▸ **Challenge**: Rescale the records starting with the line with "Image resolution: width=984" and going on through the line with "click(x=517, y=40)": write all of those lines out again, requests included, with every coordinate in the answers multiplied by 2 and rounded to a whole number, halves up. Leave every number in the requests as it is.

- - -

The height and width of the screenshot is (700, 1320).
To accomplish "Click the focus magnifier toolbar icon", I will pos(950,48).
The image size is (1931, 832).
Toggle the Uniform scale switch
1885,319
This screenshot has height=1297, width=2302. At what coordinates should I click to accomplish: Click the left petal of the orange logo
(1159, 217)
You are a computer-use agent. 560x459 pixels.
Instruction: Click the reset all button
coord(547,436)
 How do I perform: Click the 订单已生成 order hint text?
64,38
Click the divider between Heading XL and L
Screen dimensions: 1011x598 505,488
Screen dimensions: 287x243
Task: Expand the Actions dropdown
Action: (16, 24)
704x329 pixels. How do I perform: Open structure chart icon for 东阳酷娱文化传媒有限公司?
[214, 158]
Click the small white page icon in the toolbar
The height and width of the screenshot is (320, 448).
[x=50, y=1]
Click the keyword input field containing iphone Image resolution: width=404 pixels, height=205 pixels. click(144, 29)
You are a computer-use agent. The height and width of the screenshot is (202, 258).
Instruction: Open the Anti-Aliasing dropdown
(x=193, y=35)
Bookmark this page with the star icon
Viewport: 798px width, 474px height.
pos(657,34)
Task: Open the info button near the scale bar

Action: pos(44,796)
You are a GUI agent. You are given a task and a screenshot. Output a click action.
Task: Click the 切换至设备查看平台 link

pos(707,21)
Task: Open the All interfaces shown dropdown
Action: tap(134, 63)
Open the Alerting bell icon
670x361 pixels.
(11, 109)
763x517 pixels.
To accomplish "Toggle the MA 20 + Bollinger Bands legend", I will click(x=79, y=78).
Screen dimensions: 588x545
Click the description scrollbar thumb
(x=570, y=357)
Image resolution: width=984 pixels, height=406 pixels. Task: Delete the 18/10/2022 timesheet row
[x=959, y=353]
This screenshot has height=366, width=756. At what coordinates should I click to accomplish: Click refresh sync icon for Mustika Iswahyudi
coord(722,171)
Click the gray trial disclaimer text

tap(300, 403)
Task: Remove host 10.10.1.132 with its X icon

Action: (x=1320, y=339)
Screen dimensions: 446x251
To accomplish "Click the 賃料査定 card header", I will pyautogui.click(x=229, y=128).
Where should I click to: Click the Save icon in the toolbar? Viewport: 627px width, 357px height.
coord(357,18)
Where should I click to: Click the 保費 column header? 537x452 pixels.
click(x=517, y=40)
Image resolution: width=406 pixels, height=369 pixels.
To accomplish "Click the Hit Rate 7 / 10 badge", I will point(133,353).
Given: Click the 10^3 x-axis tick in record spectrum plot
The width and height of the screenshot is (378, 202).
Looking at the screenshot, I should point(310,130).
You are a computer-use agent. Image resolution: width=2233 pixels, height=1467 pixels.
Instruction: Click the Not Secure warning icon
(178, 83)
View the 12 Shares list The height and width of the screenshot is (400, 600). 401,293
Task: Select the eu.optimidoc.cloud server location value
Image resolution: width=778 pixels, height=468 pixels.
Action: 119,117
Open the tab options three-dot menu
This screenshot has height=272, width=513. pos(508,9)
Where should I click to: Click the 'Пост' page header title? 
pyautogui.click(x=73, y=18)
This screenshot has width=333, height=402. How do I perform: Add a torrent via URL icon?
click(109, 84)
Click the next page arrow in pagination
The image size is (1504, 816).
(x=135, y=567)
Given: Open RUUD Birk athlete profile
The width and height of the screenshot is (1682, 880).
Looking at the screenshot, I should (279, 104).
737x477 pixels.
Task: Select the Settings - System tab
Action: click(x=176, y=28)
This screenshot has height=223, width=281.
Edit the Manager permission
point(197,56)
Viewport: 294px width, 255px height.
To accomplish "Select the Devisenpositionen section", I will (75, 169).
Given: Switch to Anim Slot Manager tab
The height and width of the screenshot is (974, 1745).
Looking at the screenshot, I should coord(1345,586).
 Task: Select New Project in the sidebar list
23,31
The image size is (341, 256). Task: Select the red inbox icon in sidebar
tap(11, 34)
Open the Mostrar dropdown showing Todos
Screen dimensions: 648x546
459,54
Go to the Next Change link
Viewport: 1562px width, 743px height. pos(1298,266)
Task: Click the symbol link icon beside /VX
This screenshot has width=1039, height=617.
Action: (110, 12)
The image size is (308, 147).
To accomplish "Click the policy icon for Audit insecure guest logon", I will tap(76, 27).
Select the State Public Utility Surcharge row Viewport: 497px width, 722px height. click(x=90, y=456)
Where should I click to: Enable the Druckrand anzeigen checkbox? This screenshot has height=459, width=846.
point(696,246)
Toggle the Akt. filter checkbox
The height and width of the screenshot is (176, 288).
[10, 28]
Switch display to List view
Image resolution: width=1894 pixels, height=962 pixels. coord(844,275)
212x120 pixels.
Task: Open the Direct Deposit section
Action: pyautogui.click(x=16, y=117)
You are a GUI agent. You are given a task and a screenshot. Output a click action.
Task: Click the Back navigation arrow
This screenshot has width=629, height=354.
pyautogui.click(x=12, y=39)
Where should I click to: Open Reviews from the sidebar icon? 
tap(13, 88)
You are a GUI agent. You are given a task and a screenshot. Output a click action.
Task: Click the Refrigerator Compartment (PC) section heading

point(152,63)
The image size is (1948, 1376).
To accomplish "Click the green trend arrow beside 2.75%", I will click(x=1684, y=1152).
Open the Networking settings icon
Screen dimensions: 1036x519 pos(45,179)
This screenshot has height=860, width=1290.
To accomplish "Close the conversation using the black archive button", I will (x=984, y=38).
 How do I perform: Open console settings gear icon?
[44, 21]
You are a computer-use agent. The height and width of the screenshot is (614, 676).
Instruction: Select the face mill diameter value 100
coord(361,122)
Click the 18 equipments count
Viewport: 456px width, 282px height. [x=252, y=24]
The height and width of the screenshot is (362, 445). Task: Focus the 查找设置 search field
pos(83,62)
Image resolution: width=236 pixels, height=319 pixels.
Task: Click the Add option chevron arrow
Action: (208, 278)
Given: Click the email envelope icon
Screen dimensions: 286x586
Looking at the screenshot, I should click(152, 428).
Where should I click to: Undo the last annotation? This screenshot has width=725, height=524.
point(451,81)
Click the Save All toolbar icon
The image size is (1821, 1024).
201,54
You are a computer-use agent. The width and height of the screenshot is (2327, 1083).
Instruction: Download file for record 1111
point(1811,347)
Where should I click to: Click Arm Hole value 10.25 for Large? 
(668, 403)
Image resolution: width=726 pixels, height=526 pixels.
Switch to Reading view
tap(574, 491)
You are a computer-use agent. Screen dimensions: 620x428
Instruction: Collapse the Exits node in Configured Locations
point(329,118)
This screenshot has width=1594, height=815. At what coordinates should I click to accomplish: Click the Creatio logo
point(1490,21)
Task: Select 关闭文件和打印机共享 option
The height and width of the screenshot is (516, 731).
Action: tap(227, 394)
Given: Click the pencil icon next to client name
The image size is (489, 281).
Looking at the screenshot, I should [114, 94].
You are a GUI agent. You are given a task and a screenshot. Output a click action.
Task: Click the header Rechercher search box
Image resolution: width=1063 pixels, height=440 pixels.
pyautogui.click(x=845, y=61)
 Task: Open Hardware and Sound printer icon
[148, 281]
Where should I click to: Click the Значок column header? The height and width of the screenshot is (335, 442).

- - -

▸ **Answer to the exercise**:
Image resolution: width=984 pixels, height=406 pixels. Task: Delete the 18/10/2022 timesheet row
[x=1918, y=706]
This screenshot has height=366, width=756. At what coordinates should I click to accomplish: Click refresh sync icon for Mustika Iswahyudi
coord(1444,342)
Click the gray trial disclaimer text

tap(600, 806)
Task: Remove host 10.10.1.132 with its X icon

Action: (x=2640, y=678)
Screen dimensions: 446x251
To accomplish "Click the 賃料査定 card header", I will pyautogui.click(x=458, y=256).
Where should I click to: Click the Save icon in the toolbar? Viewport: 627px width, 357px height.
coord(714,36)
Where should I click to: Click the 保費 column header? 537x452 pixels.
click(x=1034, y=80)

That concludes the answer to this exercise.